Much of Rhino's functionality is concerned with article metadata, which is stored and read in different ways depending on its purpose. It may be helpful to think of article data in these broad categories:
- metadata that Rhino extracts from the article at the time of ingestion and stores in the database, in Solr, or both;
- metadata that Rhino parses dynamically from the manuscript whenever it needs to serve it up as JSON;
- data (including metadata and the main article text) that Wombat parses or transforms directly from the manuscript; and
- dynamic data that is captured after ingestion (e.g., comments), so it must be stored in the database or by some external service (such as an ALM server).
Distinguishing between the first two categories is an engineering decision. Prior to Rhino version 2, it was attempted to keep a comprehensive set of article metadata in the database, so that everything could be retrieved efficiently into one-size-fits-all Hibernate entities. Over time, small deficiencies appeared in the designs of these entities: some new things were needed but not at the cost of migration; some things turned out to be insignificant; some complex relationships were difficult to model in Hibernate and led to brittle or unmaintainable code.

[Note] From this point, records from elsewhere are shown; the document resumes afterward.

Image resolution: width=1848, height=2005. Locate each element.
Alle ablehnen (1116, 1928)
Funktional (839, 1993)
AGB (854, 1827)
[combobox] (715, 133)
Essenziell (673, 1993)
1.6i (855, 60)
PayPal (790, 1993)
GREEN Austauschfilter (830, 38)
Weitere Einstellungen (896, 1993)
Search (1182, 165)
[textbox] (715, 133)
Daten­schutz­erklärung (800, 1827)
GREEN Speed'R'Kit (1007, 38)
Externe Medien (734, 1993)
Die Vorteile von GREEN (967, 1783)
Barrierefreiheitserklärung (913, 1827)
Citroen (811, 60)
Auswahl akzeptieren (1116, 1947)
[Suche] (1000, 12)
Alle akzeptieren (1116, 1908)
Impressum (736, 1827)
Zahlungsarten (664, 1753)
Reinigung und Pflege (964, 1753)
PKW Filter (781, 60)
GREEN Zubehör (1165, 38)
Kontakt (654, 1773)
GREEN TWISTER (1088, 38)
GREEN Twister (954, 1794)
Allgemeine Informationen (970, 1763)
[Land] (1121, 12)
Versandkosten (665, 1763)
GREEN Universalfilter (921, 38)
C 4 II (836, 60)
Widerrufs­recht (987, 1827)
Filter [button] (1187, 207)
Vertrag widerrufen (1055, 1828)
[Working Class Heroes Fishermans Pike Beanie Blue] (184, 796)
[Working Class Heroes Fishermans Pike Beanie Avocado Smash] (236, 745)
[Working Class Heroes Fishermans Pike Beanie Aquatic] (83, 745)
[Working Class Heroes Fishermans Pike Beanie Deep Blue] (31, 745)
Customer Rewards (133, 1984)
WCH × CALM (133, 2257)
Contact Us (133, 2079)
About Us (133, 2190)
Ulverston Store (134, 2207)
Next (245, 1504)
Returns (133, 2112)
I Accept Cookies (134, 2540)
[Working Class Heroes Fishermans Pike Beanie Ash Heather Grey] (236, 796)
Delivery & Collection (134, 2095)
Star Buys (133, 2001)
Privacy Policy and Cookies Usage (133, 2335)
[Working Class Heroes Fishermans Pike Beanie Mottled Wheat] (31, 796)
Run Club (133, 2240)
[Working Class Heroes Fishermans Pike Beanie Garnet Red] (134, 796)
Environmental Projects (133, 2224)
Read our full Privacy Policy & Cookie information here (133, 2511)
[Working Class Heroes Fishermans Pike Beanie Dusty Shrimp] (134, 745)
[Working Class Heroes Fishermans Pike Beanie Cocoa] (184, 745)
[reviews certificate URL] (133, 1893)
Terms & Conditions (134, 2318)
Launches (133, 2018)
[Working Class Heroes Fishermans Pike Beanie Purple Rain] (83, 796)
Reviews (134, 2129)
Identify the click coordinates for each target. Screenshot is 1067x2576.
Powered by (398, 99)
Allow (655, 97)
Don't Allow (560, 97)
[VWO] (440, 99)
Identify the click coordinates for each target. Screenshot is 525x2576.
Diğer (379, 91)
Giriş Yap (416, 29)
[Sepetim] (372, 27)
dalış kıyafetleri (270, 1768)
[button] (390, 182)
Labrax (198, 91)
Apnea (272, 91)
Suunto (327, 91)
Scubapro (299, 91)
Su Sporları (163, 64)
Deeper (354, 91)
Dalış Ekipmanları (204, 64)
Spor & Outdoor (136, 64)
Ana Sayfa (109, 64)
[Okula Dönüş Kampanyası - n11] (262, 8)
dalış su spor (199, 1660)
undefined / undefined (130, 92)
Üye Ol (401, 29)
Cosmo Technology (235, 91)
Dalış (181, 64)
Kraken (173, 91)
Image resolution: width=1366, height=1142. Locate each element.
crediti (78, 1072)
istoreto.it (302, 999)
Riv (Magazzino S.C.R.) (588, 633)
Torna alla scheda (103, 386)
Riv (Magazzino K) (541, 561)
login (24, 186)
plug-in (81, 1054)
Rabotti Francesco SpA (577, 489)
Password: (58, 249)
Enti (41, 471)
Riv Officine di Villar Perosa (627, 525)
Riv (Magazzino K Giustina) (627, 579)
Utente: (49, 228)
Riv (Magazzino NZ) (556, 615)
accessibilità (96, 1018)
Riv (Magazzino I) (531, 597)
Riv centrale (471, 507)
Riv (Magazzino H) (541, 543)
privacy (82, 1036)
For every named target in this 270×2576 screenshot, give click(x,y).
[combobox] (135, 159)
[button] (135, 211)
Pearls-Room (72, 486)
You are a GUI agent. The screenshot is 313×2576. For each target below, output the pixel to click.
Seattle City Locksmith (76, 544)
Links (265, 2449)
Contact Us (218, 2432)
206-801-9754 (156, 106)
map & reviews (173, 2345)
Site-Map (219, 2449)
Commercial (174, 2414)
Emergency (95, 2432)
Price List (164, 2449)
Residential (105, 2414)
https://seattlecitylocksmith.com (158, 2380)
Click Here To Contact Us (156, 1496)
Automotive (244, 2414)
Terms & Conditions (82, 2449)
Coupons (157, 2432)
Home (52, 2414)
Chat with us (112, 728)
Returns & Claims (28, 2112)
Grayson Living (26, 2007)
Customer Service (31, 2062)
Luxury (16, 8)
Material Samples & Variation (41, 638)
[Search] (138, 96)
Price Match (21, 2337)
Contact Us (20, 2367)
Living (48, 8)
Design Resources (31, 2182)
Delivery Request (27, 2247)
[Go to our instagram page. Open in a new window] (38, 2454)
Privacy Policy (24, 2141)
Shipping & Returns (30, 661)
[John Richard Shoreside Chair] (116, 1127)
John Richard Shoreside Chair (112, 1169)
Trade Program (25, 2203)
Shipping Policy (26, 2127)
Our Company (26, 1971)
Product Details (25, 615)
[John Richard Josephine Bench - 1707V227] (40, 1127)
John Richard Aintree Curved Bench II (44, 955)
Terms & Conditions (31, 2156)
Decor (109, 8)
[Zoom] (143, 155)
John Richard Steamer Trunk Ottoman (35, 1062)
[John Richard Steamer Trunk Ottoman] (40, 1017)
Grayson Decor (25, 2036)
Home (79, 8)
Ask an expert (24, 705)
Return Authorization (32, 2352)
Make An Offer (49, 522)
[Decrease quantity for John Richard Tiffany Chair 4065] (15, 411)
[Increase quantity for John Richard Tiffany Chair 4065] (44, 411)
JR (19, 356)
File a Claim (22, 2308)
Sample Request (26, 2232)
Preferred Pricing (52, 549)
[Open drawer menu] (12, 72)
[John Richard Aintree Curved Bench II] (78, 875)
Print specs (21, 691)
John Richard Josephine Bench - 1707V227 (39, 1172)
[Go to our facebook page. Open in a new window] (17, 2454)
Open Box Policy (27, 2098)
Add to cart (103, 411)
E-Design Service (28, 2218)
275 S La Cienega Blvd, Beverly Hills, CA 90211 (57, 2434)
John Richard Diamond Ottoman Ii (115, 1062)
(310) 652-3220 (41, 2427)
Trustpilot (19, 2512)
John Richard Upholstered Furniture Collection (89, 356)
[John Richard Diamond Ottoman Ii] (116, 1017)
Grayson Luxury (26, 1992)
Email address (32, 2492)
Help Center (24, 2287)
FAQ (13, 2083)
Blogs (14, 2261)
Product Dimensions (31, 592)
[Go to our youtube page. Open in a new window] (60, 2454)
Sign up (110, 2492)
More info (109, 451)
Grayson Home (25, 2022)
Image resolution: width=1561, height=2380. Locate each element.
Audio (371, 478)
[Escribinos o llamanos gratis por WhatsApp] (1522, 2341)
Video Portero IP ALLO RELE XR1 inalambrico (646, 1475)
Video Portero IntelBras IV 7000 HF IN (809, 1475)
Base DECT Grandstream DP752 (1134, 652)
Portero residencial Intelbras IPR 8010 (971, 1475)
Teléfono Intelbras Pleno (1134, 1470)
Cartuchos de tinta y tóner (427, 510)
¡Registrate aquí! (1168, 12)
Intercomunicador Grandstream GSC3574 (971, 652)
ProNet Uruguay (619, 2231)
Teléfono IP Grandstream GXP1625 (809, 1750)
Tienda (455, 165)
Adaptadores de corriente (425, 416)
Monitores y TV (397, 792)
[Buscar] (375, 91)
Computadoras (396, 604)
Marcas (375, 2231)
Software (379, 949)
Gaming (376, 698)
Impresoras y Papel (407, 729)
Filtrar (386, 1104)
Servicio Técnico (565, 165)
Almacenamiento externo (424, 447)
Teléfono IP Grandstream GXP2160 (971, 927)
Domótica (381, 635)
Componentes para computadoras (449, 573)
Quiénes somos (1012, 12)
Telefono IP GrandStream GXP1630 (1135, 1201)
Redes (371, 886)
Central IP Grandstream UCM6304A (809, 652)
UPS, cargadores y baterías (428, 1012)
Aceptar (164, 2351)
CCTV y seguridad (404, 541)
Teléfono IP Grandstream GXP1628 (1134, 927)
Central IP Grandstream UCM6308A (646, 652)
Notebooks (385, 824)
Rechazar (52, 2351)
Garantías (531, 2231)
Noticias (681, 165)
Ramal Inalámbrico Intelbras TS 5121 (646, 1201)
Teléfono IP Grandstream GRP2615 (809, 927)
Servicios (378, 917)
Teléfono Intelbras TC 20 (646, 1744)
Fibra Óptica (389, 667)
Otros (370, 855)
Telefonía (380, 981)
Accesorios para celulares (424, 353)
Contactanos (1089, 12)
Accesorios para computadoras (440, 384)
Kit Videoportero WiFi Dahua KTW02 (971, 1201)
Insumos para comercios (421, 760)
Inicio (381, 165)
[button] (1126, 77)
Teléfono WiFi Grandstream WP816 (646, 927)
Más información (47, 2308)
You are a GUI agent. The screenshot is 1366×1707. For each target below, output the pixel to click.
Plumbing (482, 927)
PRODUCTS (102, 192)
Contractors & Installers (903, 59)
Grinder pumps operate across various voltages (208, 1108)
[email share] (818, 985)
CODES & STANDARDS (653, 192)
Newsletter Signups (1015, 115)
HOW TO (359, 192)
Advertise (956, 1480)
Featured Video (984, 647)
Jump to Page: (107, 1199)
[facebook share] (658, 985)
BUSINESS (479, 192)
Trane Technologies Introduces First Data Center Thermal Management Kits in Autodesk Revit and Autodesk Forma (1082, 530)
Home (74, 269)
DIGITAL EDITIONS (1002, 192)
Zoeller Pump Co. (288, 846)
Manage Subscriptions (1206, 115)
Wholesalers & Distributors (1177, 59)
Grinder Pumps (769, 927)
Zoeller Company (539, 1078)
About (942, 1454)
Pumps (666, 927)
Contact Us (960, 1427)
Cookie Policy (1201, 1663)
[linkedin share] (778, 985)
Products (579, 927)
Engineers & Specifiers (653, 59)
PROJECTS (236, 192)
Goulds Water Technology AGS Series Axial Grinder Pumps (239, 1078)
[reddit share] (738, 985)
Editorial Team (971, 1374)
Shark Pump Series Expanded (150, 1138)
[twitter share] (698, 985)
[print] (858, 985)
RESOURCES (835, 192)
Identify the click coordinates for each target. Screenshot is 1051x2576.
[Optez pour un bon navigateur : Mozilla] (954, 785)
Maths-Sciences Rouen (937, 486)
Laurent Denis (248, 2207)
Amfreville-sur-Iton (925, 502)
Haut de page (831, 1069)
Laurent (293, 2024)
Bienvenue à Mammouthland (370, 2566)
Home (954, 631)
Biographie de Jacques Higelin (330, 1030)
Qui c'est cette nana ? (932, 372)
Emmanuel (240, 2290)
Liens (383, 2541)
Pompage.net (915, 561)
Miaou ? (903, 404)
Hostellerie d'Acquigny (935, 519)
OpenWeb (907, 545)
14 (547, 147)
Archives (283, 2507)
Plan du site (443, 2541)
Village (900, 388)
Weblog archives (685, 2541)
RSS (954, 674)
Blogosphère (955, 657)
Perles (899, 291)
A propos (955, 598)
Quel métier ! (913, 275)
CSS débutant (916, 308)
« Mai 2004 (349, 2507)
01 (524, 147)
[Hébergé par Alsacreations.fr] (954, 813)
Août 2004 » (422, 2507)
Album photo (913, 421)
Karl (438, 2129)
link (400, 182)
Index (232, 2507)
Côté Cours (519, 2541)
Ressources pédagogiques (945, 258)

When we were developing the data model of versioned articles for Rhino version 2, we explored pulling article metadata aggressively out of the database and into the second category, which is parsed dynamically as needed. This added a new step to the basic metadata service where we had to read and parse the XML manuscript, which incurred a new performance cost, but we determined that the cost was acceptable, especially behind a cache. This approach has the general advantage that bugs in any metadata-parsing code could be fixed without backfilling any data: the more data you persist at ingestion time, the greater the risk that you are persisting it in the wrong form.
As of Rhino version 2, the guiding principle is that we keep as much metadata as possible out of the database by default, with the assumption that we don't mind parsing the XML manuscript when we render the main article page or one of its tabs. The metadata that we do put into the database is whatever we will need when rendering other pages, or the main page for a different article. Mostly, this means data that we need for rendering a link or displaying it in a list, such as the title, publication dates, publication stage (i.e., whether it is an uncorrected proof), and its relationships with other articles.
The golden rule is that Rhino never should parse the manuscripts of a linear number of articles in order for Wombat to render a single page. In a context where metadata from many articles is being aggregated, that data must be read from the database.
Wombat's main role in parsing data (the third category) is transforming the
article body text into HTML. Wombat also is responsible for parsing the
article's list of references to other works, which it needs both to display to
the reader and to provide in <meta>
tags. This operation was deemed too
complex and specialized to put into Rhino's API, where it would have required
baroque JSON structures and equally hairy code for Wombat to consume them.
In general, we try to minimize the types of data that go into the third category, because Rhino is more useful if it can represent as much article metadata as possible in general-purpose JSON services. These services are available not only to Wombat, but to other in-house tools, some of which we don't yet know we need. The services also are useful because developers can query them ad-hoc for debugging and such.